Bride_wearing_veil

Photo courtesy of The Plumed Serpent

Today’s reality is that love doesn’t always win out the first time around; “second chances” are called that for a reason — and now you get a do-over! So, if this is your second time at facing “I do,” know that the question of what to wear is just as important as ever.

Many repeat brides feel that virginal white is inappropriate.

Sukran Ayral, the owner/designer of Sukran’s in Norwalk, says that maybe “diamond white” should be avoided, but ivory or champagne color is just fine. Alison Fischer of The Plumed Serpent goes even further.

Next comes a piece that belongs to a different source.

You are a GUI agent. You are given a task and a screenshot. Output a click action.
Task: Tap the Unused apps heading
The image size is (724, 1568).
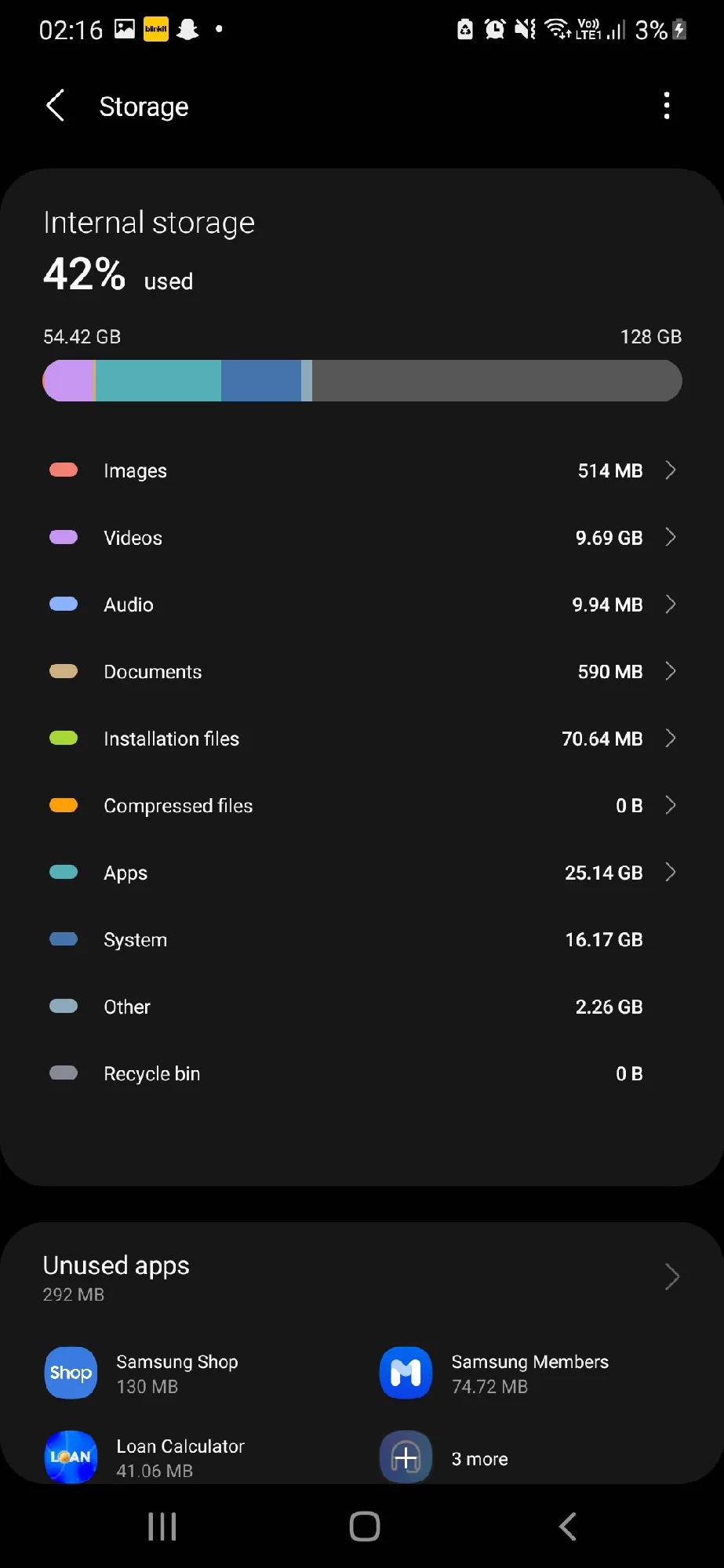coord(116,1265)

“Whatever makes you happy,” Fischer says. “‘Starter’ brides are usually in their 20’s, so a second wedding bride can be still quite young and there are no rules, except that you wouldn’t want to wear a very formal dress for a small, intimate wedding, or a sundress for a wedding with 200 people. You have to think outside the box. One of my most beautiful brides was a grandmother who wore a full-length black satin gown with an ivory lace jacket.”

Bridal consultant Ruth Blackwood, who’s planned weddings all over the world, says “It’s 2012, and brides can do anything they want, but they should consider where the wedding will be. Many churches frown on hip hugging ‘Mermaid ‘ wedding gowns. Brides should also consider the reactions of older relatives, like grandparents.”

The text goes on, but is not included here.